Antisipasi Kebocoran, Impor Gula Rafinasi Harus Lampirkan Kontrak Industri
Pemberian izin impor gula mentah untuk industri rafinasi diperketat untuk mencegah terjadinya perembesan
Penulis: Sanusi
TRIBUNNEWS.COM, JAKARTA - Kementerian Perindustrian (Kemenperin) mengapresiasi diloloskannya izin impor raw sugar atau gula mentah yang untuk memenuhi kekurangan pasokan bahan baku industri gula rafinasi (gula untuk konsumsi industri).
Direktur Jenderal (Dirjen) Industri Agro Kemenperin, Panggah Susanto, mengakui permintaan impor gula tersebut merupakan rekomendasi dari Kemenperin yang didasarkan dari kebutuhan raw sugar yang diperlukan oleh industri gula rafinasi di dalam negeri.
Menurut Panggah, untuk memperoleh pasokan raw sugar, selama ini pemerintah memang terpaksa harus mengimpor dari negara lain, karena pasukannya tidak tersedia di dalam negeri.

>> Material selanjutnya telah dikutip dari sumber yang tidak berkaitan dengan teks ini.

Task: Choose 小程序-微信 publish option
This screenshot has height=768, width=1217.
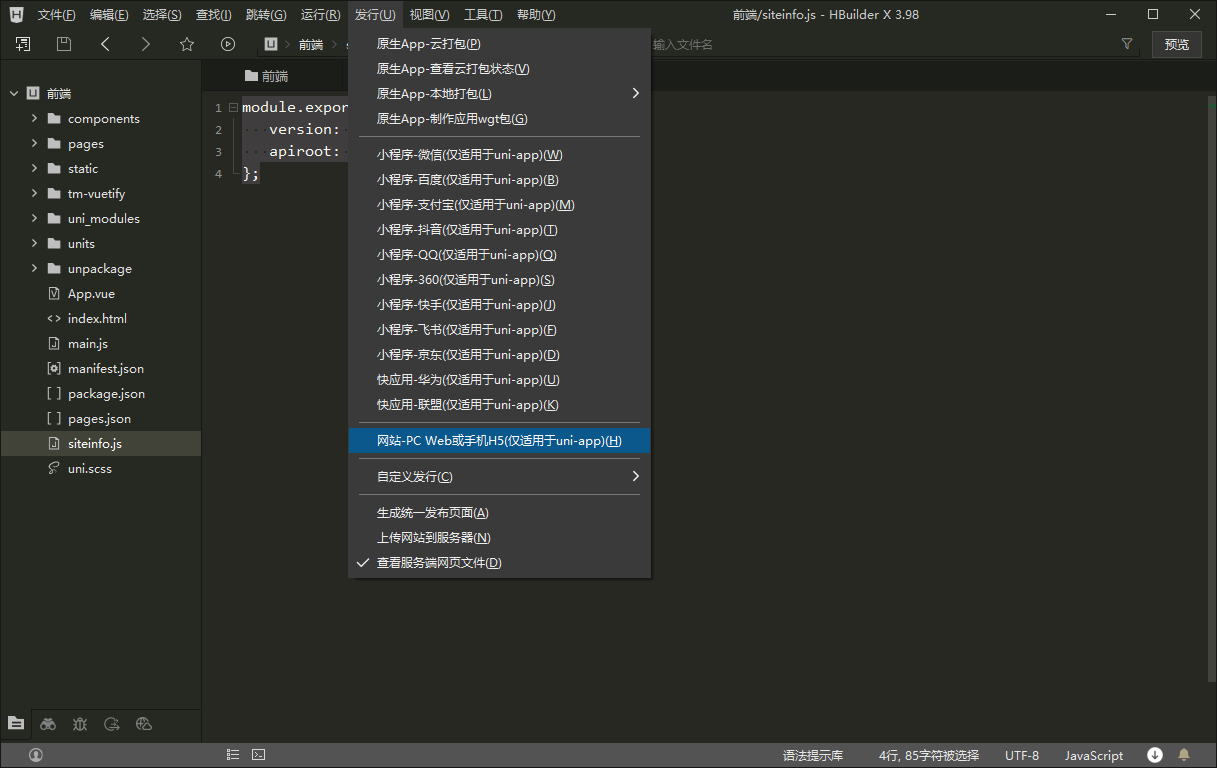Action: point(469,155)
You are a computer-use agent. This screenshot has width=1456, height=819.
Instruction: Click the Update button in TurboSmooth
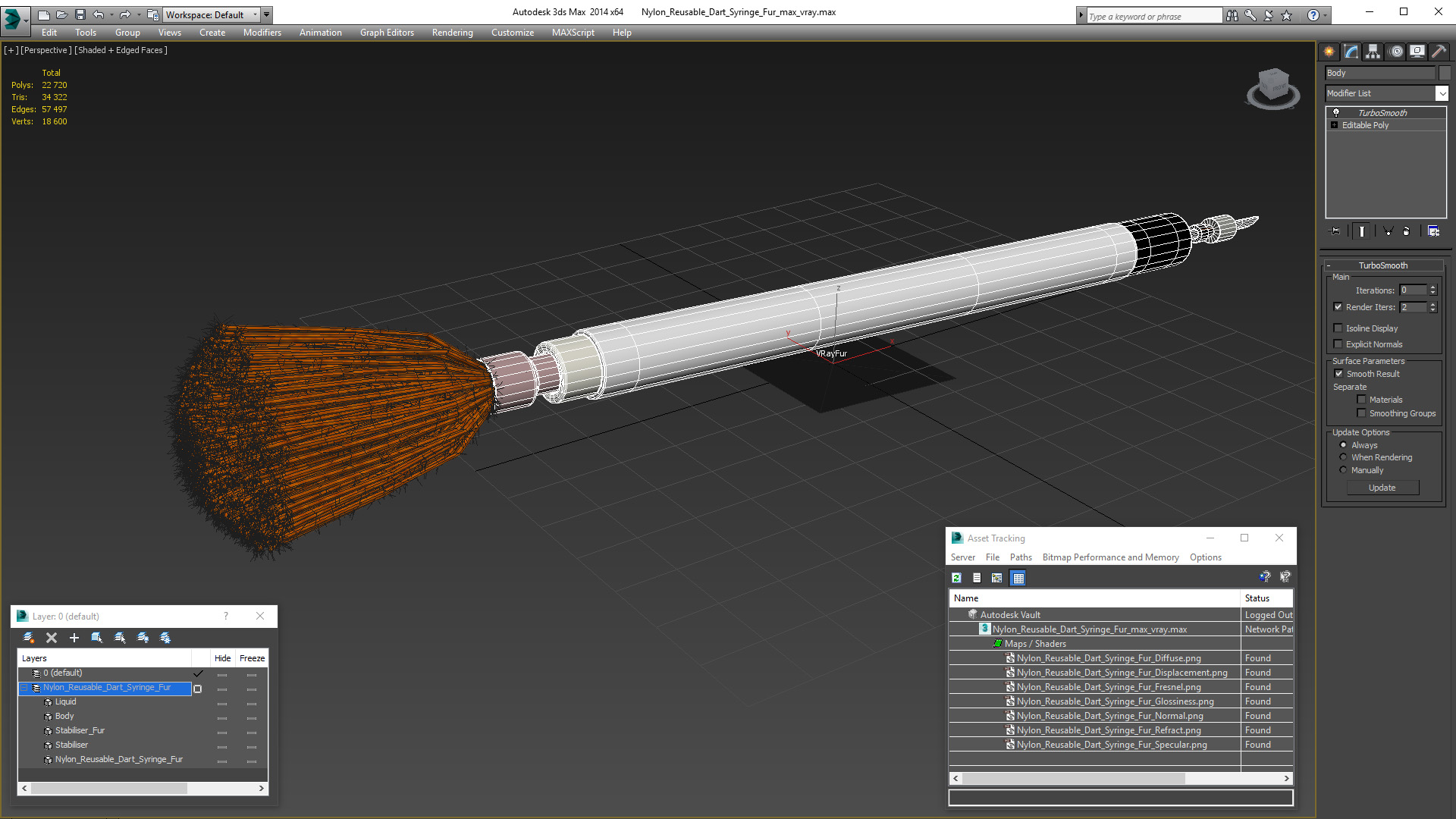click(x=1382, y=488)
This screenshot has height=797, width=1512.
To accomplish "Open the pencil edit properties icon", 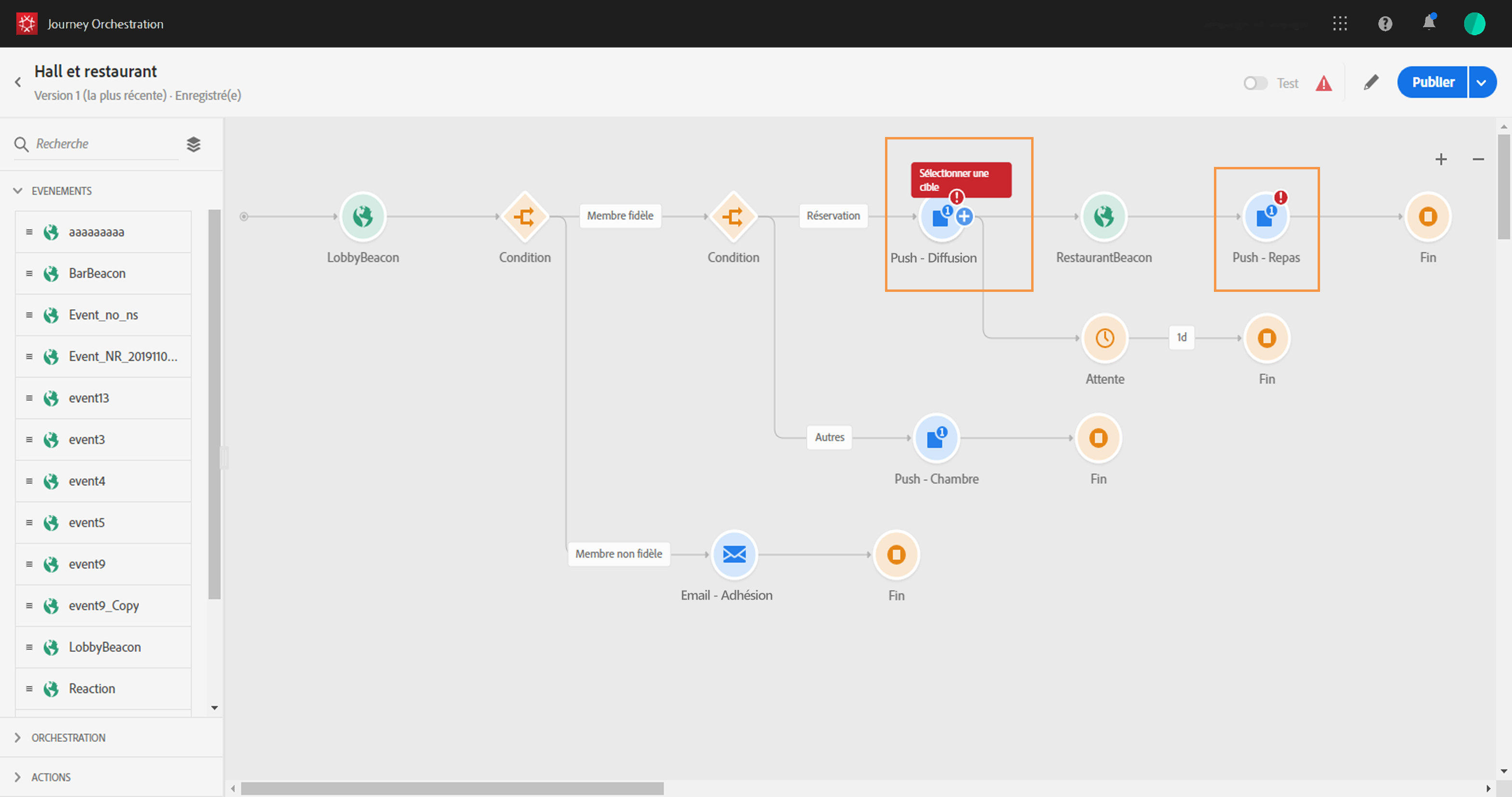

Dia menjelaskan, izin impor raw sugar sebanyak 600.000 ton yang telah diloloskan Kementerian Perdagangan (Kemendag) tersebut hanya diperuntukkan sebagai stok bahan baku industri gula rafinasi periode triwulan III 2015.
“Pemberian izin impor gula mentah untuk industri rafinasi tahun ini diperketat untuk mencegah terjadinya perembesan gula rafinasi ke pasar gula konsumsi,” kata Panggah saat dikonfirmasi di Jakarta, Senin (27/7/2015) malam.

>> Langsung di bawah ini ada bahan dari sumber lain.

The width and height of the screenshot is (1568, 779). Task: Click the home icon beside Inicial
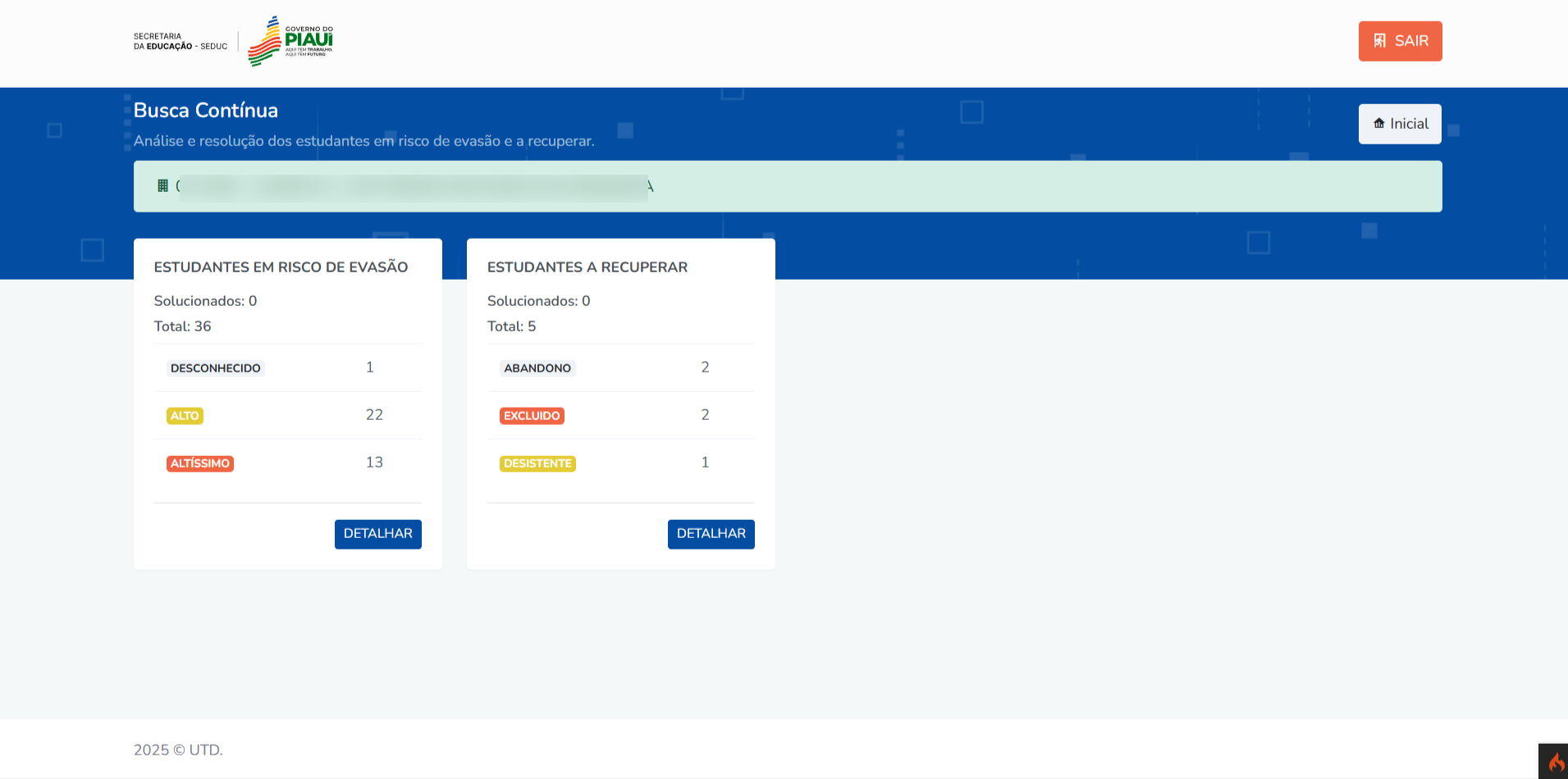[1379, 124]
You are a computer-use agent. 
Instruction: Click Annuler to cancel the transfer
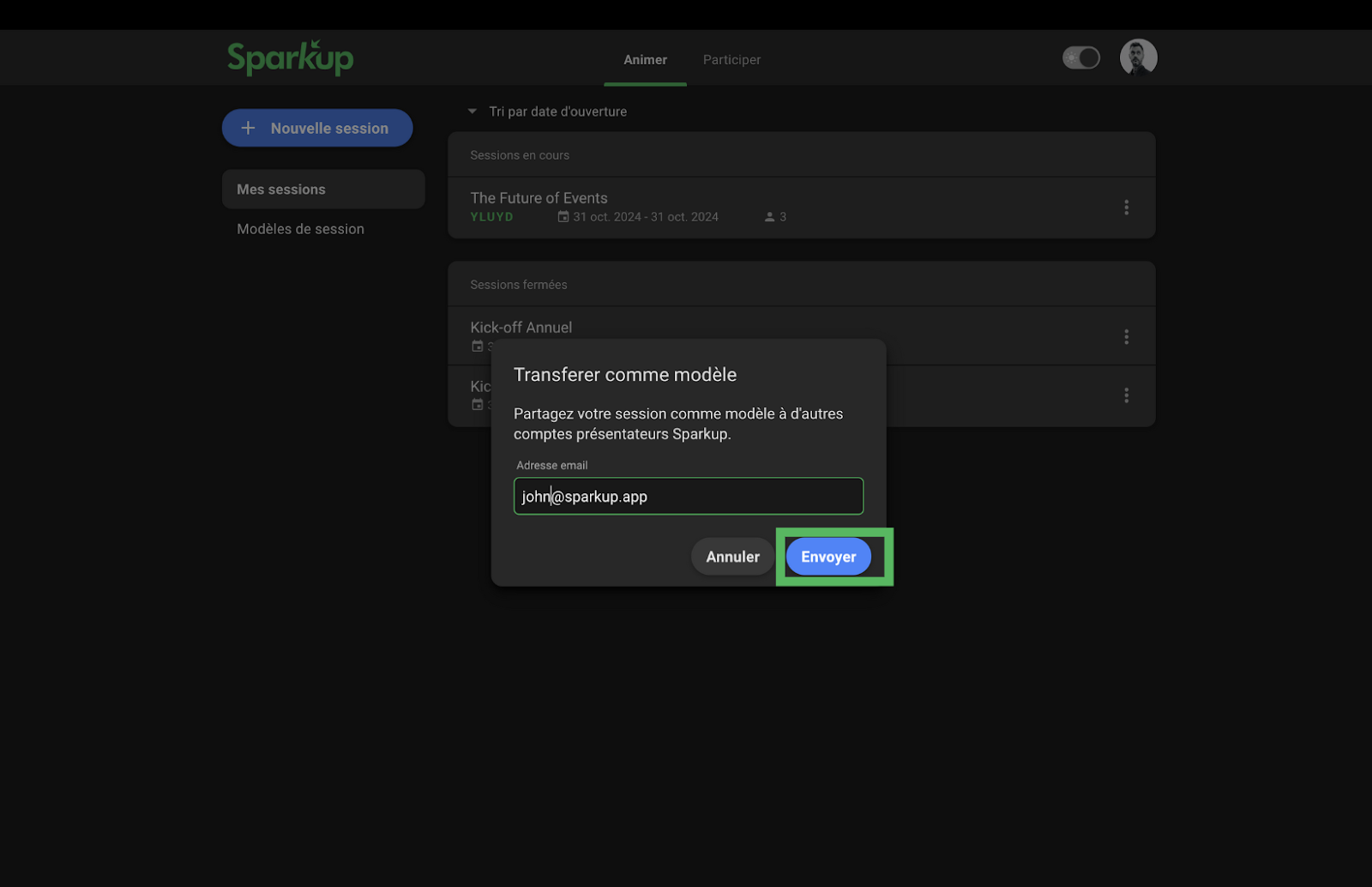(732, 557)
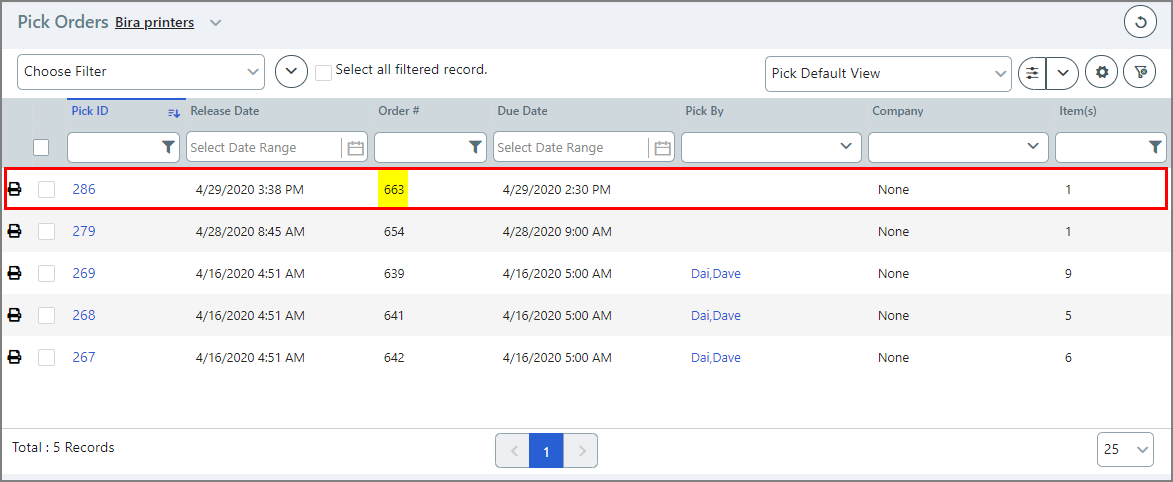The height and width of the screenshot is (482, 1173).
Task: Open the page size 25 dropdown
Action: pos(1125,450)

Menurut Panggah, untuk meminimalisir perembesan gula rafinasi ke pasar konsumsi, pengajuan impor gula mentah untuk rafinasi harus melampirkan kontrak pembelian gula rafinasi oleh industri makanan dan minuman.
“Pelaku usaha makanan dan minuman harus memberikan bukti kontrak ketika membeli gula rafinasi,” ujar Panggah.
Sementara itu, Ketua Umum Gabungan Pengusaha Makanan dan Minuman Indonesia (Gapmmi), Adhi Lukman mengatakan, pada dasarnya, pelaku usaha makanan dan minuman mendukung kebijakan izin impor raw sugar.
“Sampai saat ini, stok masih mencukupi dan kami harap impor raw sugar sudah diproses sekarang-sekarang ini,” kata Adhi.
Menurutnya, membutuhkan waktu 45 hari untuk impor raw sugar setelah izin kuotanya dikeluarkan oleh Kemendag.
Adhi menambahkan, kebutuhan gula rafinasi pada Juli hingga September mencapai 800.000 ton, sehingga diharapkan kuota yang dikeluarkan Kemendag mampu mencakup kebutuhan tersebut.
Senior Advisor Asosiasi Gula Indonesia, Adig Suwandi menambahkan, pada prinsipnya, jangan sampai gula rafinasi yang untuk industri makanan minuman tersebut merembes ke pasar eceran.
“Pemerintah harus menjamin itu kalau tidak ingin petani tebu dan pabrik gula bangkrut. Pengalaman 2014 sebaiknya jadi pelajaran agar harga gula petani tidak lebih rendah dibandingkan biaya pokok produksi,” tutur Adig.